Exercise - Quote these lines exactly: the one that holds "Where should I" and every line after it to the end of the material below. Skip pictures.

# # # #

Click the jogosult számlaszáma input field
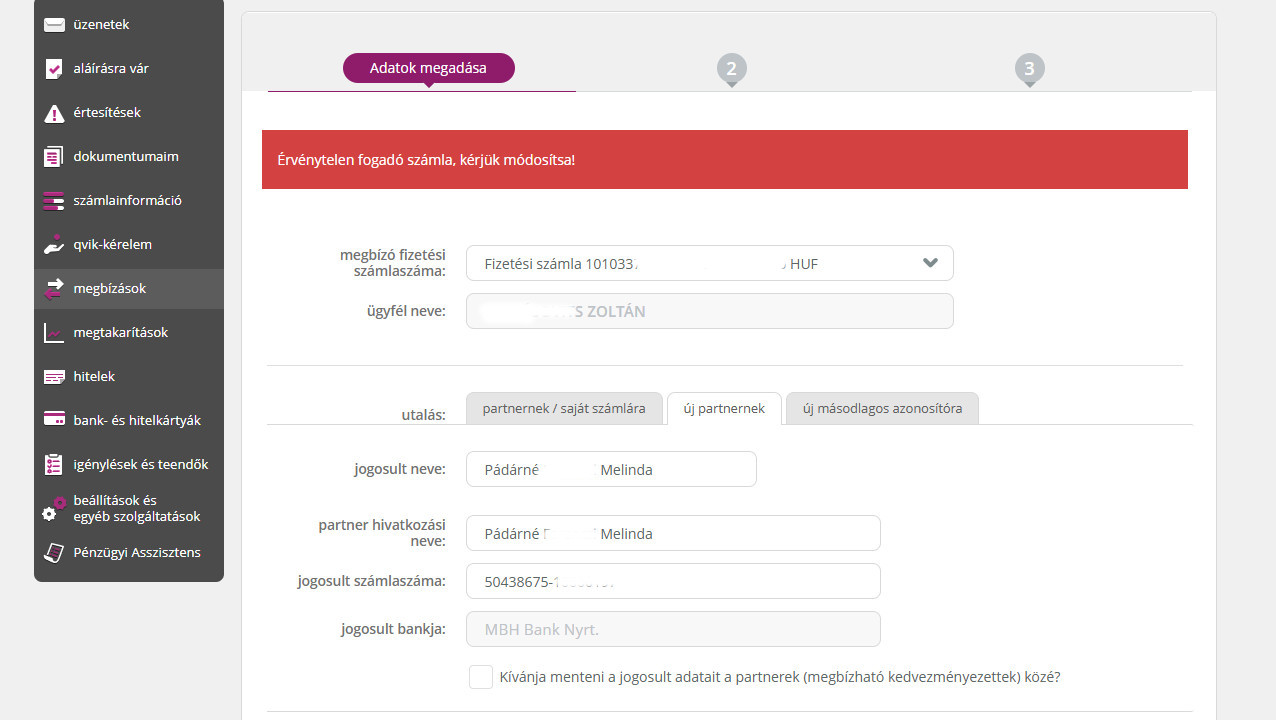The image size is (1276, 720). [x=673, y=581]
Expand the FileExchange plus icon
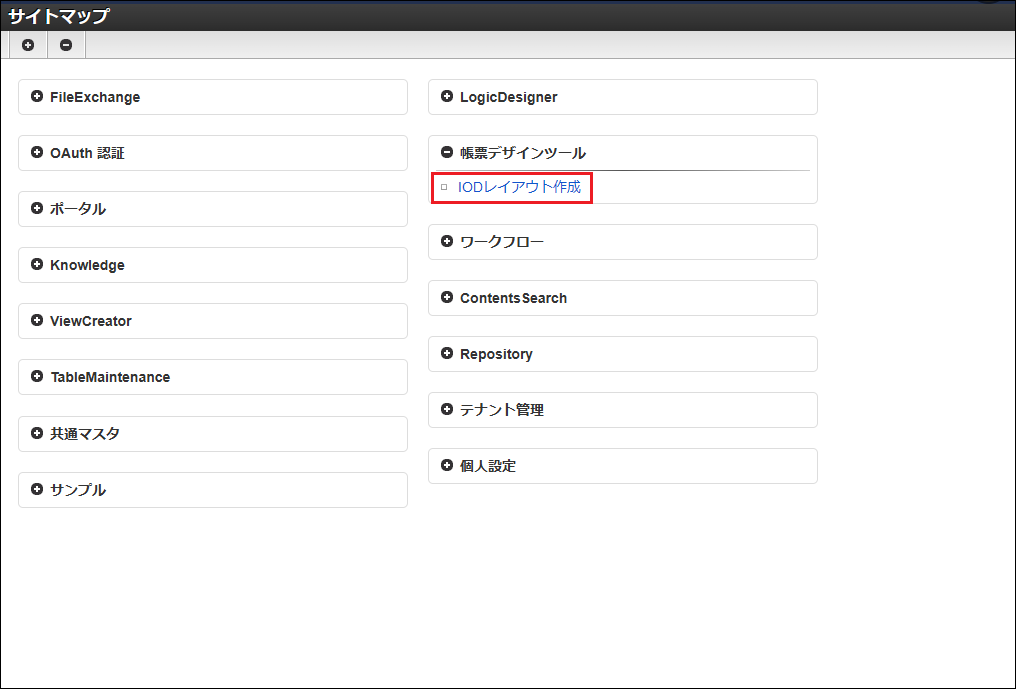The image size is (1016, 689). (x=37, y=97)
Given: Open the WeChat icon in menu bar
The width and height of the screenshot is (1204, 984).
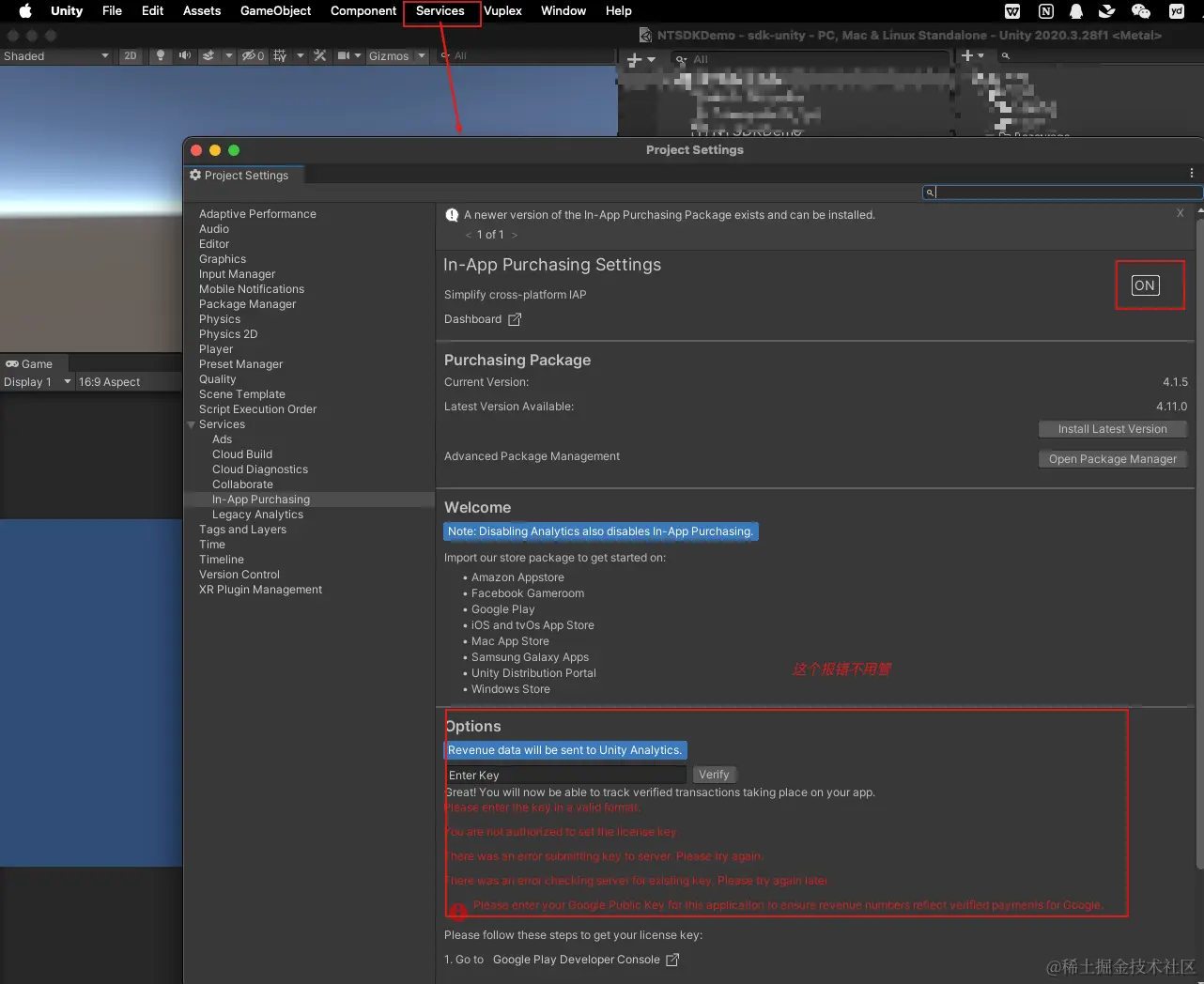Looking at the screenshot, I should click(1141, 11).
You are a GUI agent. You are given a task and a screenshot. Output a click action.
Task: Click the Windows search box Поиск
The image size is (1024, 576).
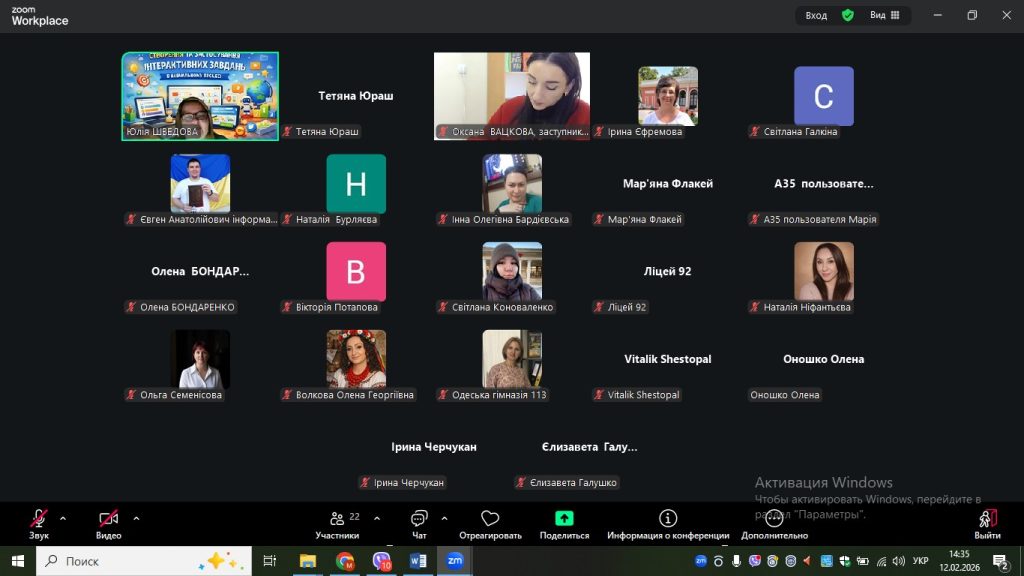(145, 561)
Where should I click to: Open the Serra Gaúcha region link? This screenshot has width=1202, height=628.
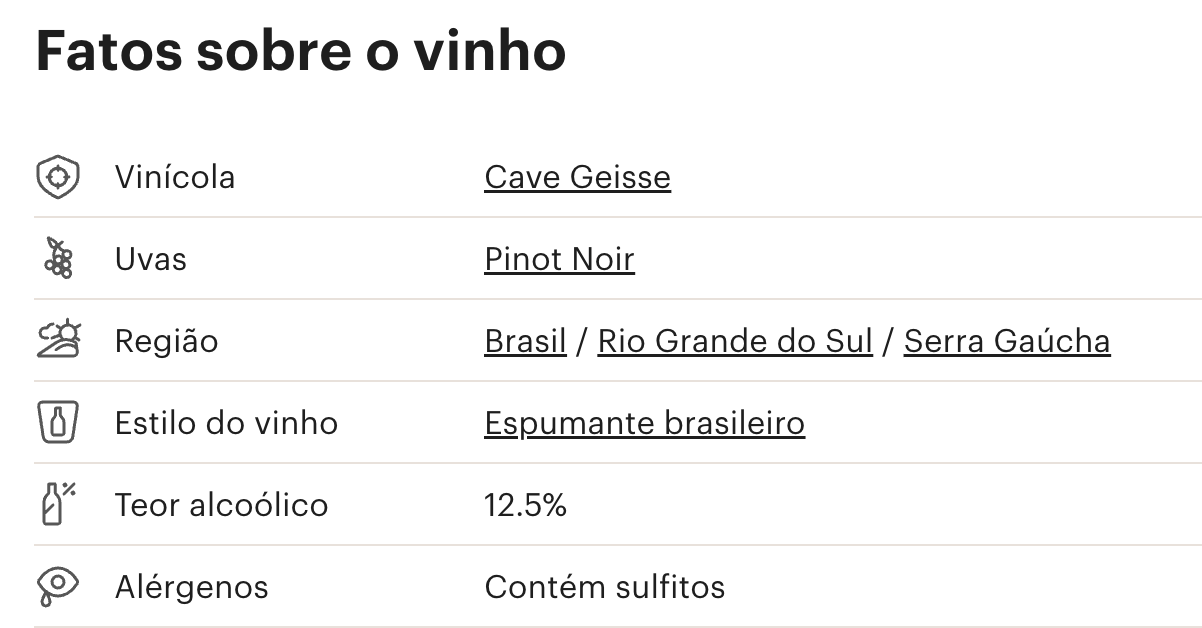1006,341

# # # #

Output -
Where should I click to: Open the Serra Gaúcha region link? This screenshot has width=1202, height=628.
1006,341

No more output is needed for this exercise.